SM: You and I have been discussing this quite a bit lately. As you helpfully signaled, Jonathan, in our most recent conversation, Latin America is a colonial construction and, often a narrow construction, in terms of accounting for the diversity of cultural, linguistic, and social phenomena in the hemisphere. For example, following their fight for independence from the French, Haitians in the early 19th century named their country Haiti (Ayiti in Haitian Creole) using the Taíno name for the island that Haiti and the Dominican Republic currently share, and in so doing, acknowledging and honoring their country’s indigenous legacy. Haiti is also the first black republic in the western hemisphere, and this fact remains central to contemporary discussions of Haitian identity. All of this to say, notably perhaps in 2018, there have been public debates (often occurring online) about the relationship between Haitian identity and Latin America, specifically with regard to the question of whether Haitians are Latinx, Afro-Latinx, or neither. I’d say that the inclusion of our project in this special issue is pushing at the boundaries of what is traditionally considered “Latin America.” This is due to the ways in which anti-blackness has historically textured Haiti’s relationship to other nations in Latin America as well as other anti-colonial and decolonial movements throughout the hemisphere. As contemporary Haitian artist and performer, Nathalie Cerin, writes:
When we gained independence, Dessalines declared us as a nation of Blacks, and any Haitian citizen from that day forward would be known as Black. This established an identity for us that is not rooted in who happened to colonize us and the language they forced on us in the process. The anti-blackness that is at the heart of our exclusion among these nations is not our responsibility to fix. We don’t need labels of groups that have neither invited or welcomed us to make us more exotic or palatable.

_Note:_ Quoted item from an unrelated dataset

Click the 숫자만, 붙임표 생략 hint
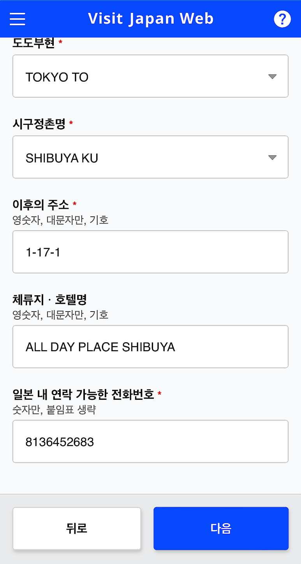This screenshot has height=564, width=301. pos(54,410)
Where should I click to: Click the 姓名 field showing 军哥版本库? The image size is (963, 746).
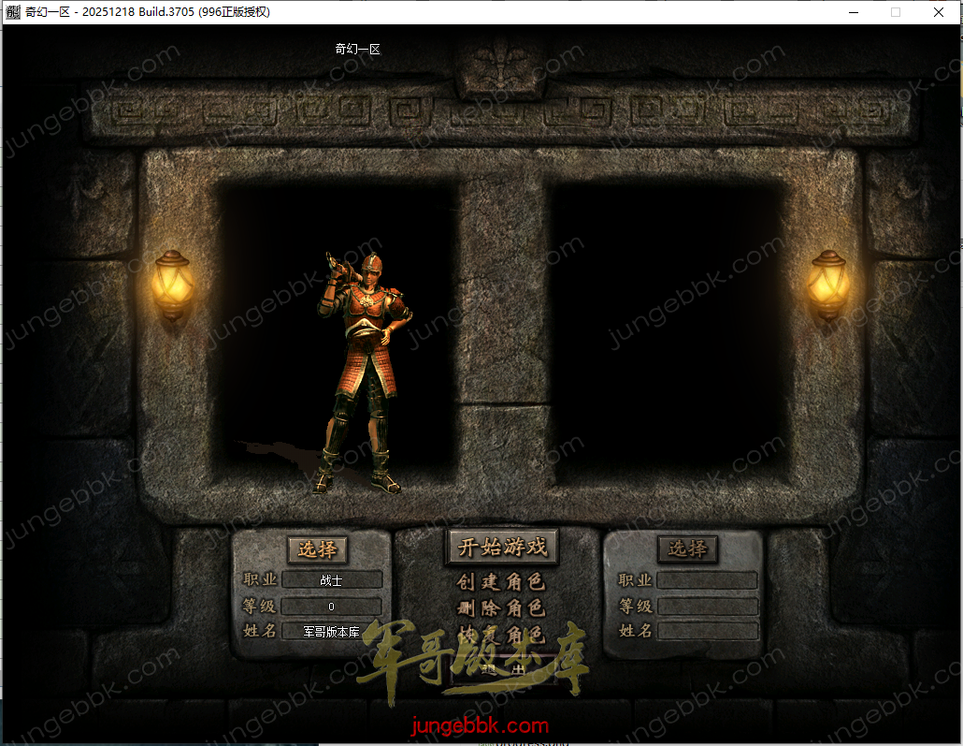click(x=331, y=632)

Being Haitian in itself is enough. (Cerin, 2018)
These discussions of identity are sometimes contentious and yet are critical to recognize when doing public digital humanities work, particularly given the role that identity plays in the formation of communities, both in the digital world and within physical and imagined geographies. For us, these discussions have been important given that in founding this project we sought to be in conversation with Haitian artists and artists of Haitian descent specifically.

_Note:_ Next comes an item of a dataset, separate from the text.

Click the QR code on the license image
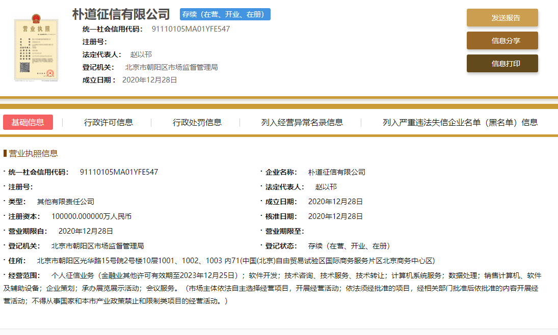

I want to return to our use of social media to engage a public audience and our project’s relationship to the field of Black DH in particular. In “Making a Case for Black Digital Humanities,” Kim Gallon theorizes recovery in the field of Black Digital Humanities as a critical praxis, and ultimately, a technology in and of itself. More specifically, she highlights the role that social media plays in recovery projects that center black humanity and experiences. She writes:
This technology of recovery operates as the shared basis for black academic and nonacademic digital work, one that dominates the ways by which both Black studies scholars and a black public approach technology. Everyday discursive interactions on social media networks are a case in point. Black people’s
subsistence in and resistance to the complex oppressive systems of slavery, colonialism, Jim Crow, mass incarceration, and police brutality, across time and space, make black lives ground zero for a technology of recovery using social media. Movements that protest the ongoing police brutality of black women and men, which began on “Black Twitter” and Facebook with hashtags such as #SayHerName, #BlackLivesMatter, and #ICantBreathe, continue black people’s centuries-old endeavor to make their humanity apparent to the world. (Gallon, 2016)

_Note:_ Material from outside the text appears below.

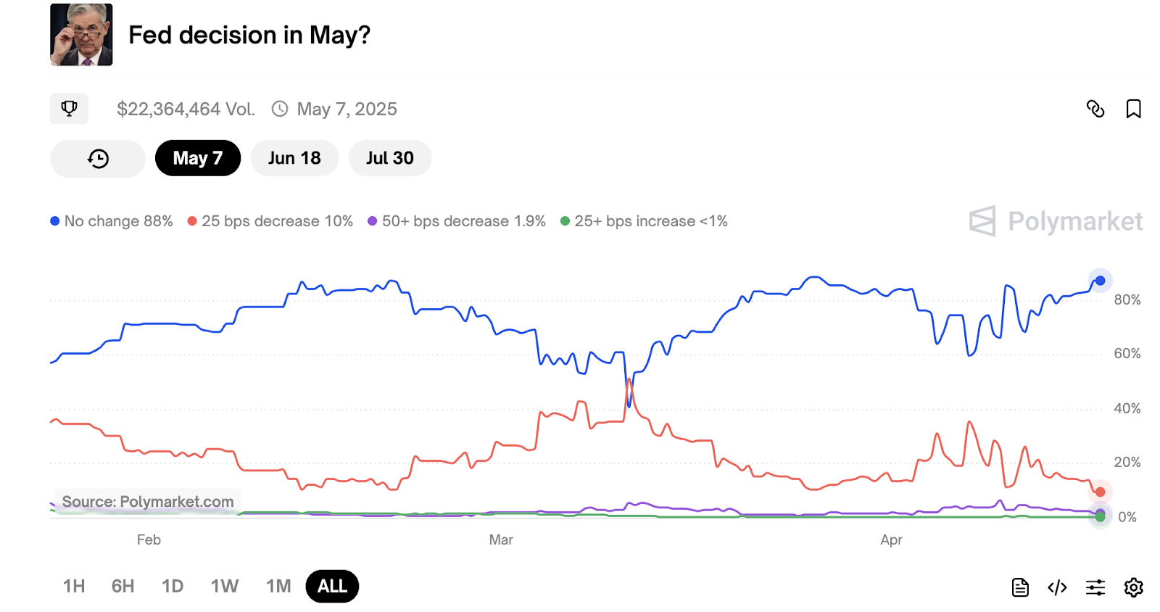Open the document notes icon

(1020, 587)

In your mind, Jonathan, how does Gallon’s analysis of social media as a technology of recovery in Black Studies speaks to our own use of social media as a platform for doing public digital humanities work?
JMS: Gallon's analysis of social media as a technology of recovery in Black Studies provides a profound framework for understanding our own use of social media as a platform for public digital humanities work. By engaging with our followers, we tap into a vast reservoir of collective knowledge that enriches our projects. Our followers not only fill in the gaps in our understanding, but also offer invaluable suggestions and critiques that shape our work in meaningful ways. This collaborative process induces collective knowledge production, enabling us to recover and highlight narratives, histories, and perspectives that might otherwise be overlooked or deemed unworthy of preservation. Through this dynamic exchange, we can bring to light stories and insights that contribute to a more inclusive and comprehensive understanding of Haitian visual culture.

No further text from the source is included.